Like it or not, you probably can’t afford to write of social media influencers or any other prominent marketing tool. You must at least retain the option to participate in an information war, and you must simply be prepared to defend yourself against the perils of public exposure. If you can also expose your competitors – especially those who are using more unscrupulous practices in their online marketing – that’s an even better outcome for you.

At this point, you may be wondering how you can possibly tell which of your competitors are on the up-and-up, and which of them are trying to manipulate their audience in a way that would earn them backlash. In all likelihood, the answer is that you cannot. But a third-party social media marketing company might be able to, or else it might be able to make an educated guess based on the trustworthiness of the social media influencers they work with.

Consider the French and German influencers who didn’t come forward about the scheme to drive people away from the Pfizer vaccine. Their contributions to that scheme might not be immediately recognizable to followers, but there’s little chance of someone engaging in that sort of unscrupulous marketing once and then not doing it again. Furthermore, there’s little chance of such a person engaging in that sort of behavior on a recurring basis without developing a reputation.

If a social media marketing agency has been working within the industry for a long period of time, it should have a long list of contacts with related experience, and it should be aware of the reputations of all sorts of players in the industry. Those reputations have knock-on effects, meaning that one company can potentially be recognized as untrustworthy based on its recurring partnerships with other untrustworthy firms.

In this way, your social media marketing partners might be able to recognize when your competitors are using questionable influencer marketing strategies. While this probably won’t allow you to overcome their campaign with one masterstroke, it could provide you or your marketing team with the tools to start sowing doubt about the reliability of the competitor’s marketing materials.

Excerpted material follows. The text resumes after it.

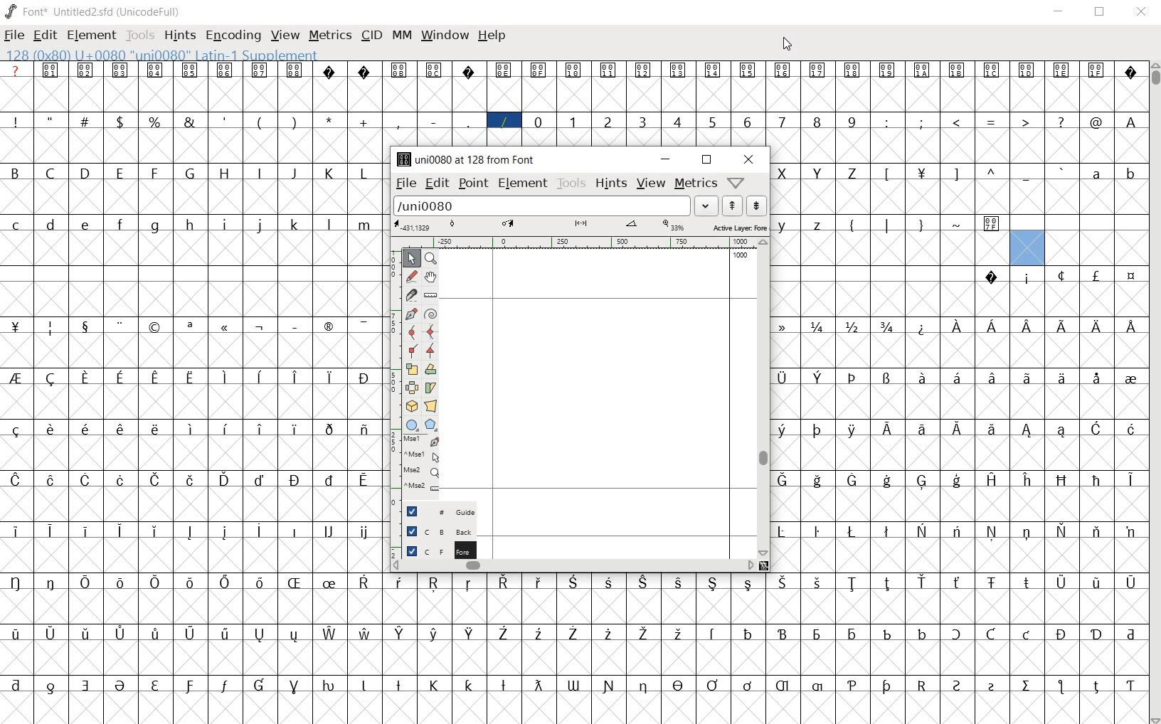  What do you see at coordinates (51, 429) in the screenshot?
I see `glyph` at bounding box center [51, 429].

If those efforts are ultimately successful, they should serve as a reminder of the danger that you face if you work with social media influencers who are not transparent about when their content is sponsored. This is not to say that you should never work with such individuals. Influencer marketing would probably be nothing without them. But in those situations, you need to choose your partners carefully and rely upon a professional digital marketing firm to analyze their prior partnerships, their audience interactions, and other factors that might amplify or mitigate your risk.

In the end, that risk should remain low as long as you aren’t asking social media influencers to lie for you, aren’t selecting those influences without regard for their followers’ likely interest in your brand, and aren’t leaving the door open for competitors to poach the same influencers and contradict your brand message. Then again, it’s difficult to know for certain that you’re avoiding these pitfalls unless a social media marketing company has done thorough competitive research on your behalf.